● WORK TO COMPLETE
Report every line of the data that contains the word "agent", copying each such line in full.
>>>
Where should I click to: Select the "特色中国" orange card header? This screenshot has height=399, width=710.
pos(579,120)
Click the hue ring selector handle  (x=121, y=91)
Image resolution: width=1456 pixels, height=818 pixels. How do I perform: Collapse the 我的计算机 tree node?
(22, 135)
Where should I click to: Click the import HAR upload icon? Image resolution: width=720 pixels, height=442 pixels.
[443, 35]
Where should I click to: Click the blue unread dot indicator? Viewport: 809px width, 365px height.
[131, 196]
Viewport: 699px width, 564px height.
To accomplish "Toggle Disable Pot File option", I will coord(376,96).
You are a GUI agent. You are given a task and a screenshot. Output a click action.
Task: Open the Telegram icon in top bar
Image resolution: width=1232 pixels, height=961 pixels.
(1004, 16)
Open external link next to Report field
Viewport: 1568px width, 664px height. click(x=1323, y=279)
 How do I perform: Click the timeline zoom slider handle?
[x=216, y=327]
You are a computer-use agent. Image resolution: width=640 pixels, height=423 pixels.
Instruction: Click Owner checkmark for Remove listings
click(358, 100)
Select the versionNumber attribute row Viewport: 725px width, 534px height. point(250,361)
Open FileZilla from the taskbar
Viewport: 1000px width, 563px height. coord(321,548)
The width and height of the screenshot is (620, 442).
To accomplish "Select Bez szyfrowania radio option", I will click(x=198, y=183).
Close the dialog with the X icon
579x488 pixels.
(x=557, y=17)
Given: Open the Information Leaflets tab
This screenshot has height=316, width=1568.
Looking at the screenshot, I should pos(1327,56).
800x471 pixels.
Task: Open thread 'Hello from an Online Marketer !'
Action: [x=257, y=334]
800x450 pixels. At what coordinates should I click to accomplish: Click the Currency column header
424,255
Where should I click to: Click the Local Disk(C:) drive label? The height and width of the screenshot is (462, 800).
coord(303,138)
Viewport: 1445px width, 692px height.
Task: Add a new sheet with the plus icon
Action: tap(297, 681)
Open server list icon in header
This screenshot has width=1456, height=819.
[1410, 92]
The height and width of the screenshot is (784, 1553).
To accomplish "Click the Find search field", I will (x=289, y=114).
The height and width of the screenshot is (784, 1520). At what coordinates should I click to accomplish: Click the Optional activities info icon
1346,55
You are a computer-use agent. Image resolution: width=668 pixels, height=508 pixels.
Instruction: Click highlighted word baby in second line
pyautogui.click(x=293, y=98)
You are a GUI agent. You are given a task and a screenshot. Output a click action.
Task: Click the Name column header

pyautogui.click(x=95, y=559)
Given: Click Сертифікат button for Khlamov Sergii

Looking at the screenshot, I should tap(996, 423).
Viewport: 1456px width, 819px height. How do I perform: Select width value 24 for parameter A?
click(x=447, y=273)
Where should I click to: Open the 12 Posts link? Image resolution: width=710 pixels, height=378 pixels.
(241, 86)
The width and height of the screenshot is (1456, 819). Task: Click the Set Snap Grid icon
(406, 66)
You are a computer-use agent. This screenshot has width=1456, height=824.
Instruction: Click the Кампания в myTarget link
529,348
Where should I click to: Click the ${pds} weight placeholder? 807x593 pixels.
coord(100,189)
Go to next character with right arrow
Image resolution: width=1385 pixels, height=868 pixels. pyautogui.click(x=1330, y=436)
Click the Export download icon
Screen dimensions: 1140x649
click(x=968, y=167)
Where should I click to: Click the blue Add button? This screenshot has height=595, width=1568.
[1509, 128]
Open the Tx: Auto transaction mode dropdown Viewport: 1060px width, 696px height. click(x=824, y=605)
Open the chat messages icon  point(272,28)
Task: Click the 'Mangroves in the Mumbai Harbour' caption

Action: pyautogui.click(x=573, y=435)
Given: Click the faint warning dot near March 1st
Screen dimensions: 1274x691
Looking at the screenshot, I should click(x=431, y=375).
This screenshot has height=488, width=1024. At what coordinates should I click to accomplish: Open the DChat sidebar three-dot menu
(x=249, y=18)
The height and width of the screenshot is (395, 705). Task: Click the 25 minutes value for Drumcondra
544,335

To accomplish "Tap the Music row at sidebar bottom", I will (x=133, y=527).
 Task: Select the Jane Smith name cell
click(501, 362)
<<<
● TASK OUTPUT
You are a GUI agent. You are given a task and a screenshot. Output a click action.
You are a computer-use agent. Image resolution: width=640 pixels, height=423 pixels.
You are a computer-use agent. Image resolution: width=668 pixels, height=508 pixels.
You are a GUI agent. You are given a task and a screenshot. Output a click action.
You are a computer-use agent. This screenshot has width=1456, height=824.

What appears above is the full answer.